2 cent interest refers to the monthly interest, that is, the monthly interest rate is 2%. Suppose you borrow 20,000 yuan and the term is one year.
1. For private loans, use a single Calculate interest. The interest on bank deposits is the simple interest method = principal × interest rate × one-year interest = 20,000 × 2% × 12 = 4,800 yuan.

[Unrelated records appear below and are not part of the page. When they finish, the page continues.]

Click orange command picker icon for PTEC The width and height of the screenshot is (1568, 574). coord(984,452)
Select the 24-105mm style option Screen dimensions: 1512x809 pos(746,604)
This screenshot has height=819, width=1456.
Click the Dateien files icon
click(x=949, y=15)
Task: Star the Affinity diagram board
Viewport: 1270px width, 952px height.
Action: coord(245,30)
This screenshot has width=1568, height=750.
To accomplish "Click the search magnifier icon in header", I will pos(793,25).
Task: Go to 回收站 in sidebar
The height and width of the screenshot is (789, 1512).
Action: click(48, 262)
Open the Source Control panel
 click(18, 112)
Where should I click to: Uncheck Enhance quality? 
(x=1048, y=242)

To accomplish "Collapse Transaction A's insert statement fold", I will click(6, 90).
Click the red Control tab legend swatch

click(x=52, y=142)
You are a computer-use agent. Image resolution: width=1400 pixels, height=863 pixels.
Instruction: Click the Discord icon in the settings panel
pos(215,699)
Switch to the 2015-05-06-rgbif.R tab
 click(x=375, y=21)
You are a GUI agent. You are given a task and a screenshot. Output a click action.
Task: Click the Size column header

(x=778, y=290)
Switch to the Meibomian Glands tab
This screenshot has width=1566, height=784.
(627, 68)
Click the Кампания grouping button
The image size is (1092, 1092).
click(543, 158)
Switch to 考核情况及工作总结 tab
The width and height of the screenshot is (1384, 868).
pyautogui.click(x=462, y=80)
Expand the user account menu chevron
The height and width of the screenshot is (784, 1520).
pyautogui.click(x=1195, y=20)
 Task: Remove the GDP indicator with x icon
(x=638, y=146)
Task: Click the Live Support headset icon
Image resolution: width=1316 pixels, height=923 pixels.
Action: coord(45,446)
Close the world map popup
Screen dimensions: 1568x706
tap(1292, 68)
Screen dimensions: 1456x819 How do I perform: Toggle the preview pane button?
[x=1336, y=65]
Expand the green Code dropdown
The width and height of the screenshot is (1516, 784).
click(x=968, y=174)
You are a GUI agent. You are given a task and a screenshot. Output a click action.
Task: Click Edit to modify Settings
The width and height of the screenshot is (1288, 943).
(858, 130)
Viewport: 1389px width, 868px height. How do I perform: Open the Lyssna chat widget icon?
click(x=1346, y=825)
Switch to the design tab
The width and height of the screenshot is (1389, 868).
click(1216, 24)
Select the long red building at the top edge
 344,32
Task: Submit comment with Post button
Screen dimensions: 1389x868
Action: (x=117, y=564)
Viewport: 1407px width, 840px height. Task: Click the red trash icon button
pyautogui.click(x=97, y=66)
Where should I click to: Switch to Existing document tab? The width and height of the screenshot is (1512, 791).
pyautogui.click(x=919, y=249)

2. The loan shark company uses compound interest to calculate interest, that is, compound interest to calculate interest. The formula is: F=P×(1+i)N (power) F: compound interest terminal value P: Principal i: Interest rate N: The sum of principal and interest is an integer multiple of the interest rate acquisition time = 20000 × (1+2%)^12 = 25364.84 yuan. One year’s interest = 25364.84-20000 = 5364.84 yuan.
Extended information:
Interest generating factors:
1. Delay in consumption
When a lender lends money, it means delay consumption of consumer goods. According to the principle of time preference, consumers will prefer current goods to future goods, so positive interest rates will appear in the free market.
2. Expected inflation
Most economies will experience inflation, which means that an amount of money will buy fewer goods in the future than now. Therefore, the borrower needs to compensate the lender for losses during this period.
3. Substitute investments
Lenders have the option to put their money in other investments. Due to opportunity costs, lenders who lend money are giving up possible returns on other investments. Borrowers compete with other investments for this funding.
4. Investment risks
The borrower is at risk of bankruptcy, absconding or non-payment of debts at any time. Lenders need to charge additional money to ensure that in these circumstances, they still Compensation is available.
5. Liquidity preference
People would prefer that their funds or resources can be traded immediately at any time, rather than requiring time or money to retrieve them. Interest rates also compensate for this.